(Beginning of Data provided)
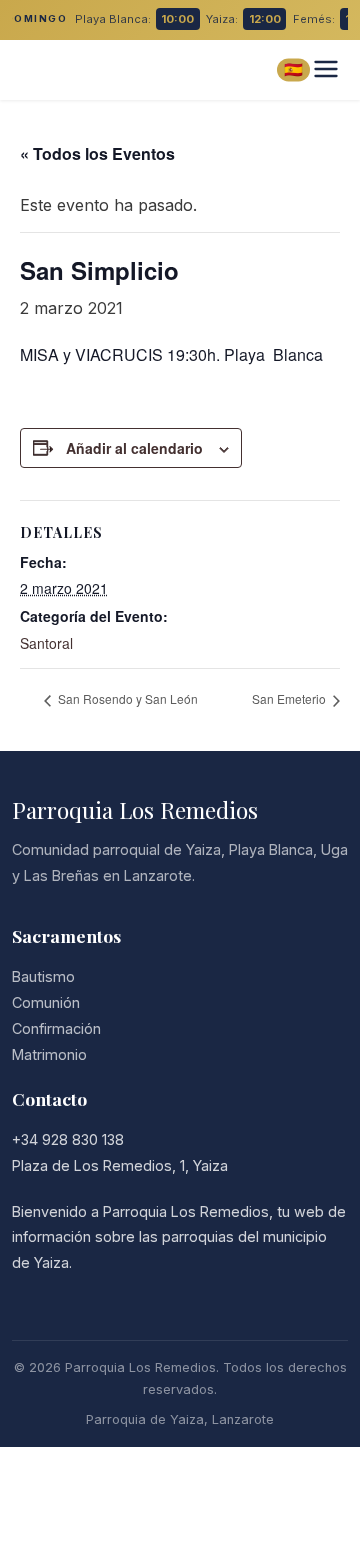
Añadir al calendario (134, 448)
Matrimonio (49, 1054)
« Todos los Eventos (97, 153)
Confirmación (56, 1028)
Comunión (46, 1002)
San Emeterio (290, 698)
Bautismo (43, 976)
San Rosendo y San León (126, 698)
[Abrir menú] (326, 70)
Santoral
(End of Data provided)
What to produce:
If an entry contains an image, please omit that image and print everything else verbatim.

Exercise response:
Añadir al calendario (134, 448)
Matrimonio (49, 1054)
« Todos los Eventos (97, 153)
Confirmación (56, 1028)
Comunión (46, 1002)
San Emeterio (290, 698)
Bautismo (43, 976)
San Rosendo y San León (126, 698)
[Abrir menú] (326, 70)
Santoral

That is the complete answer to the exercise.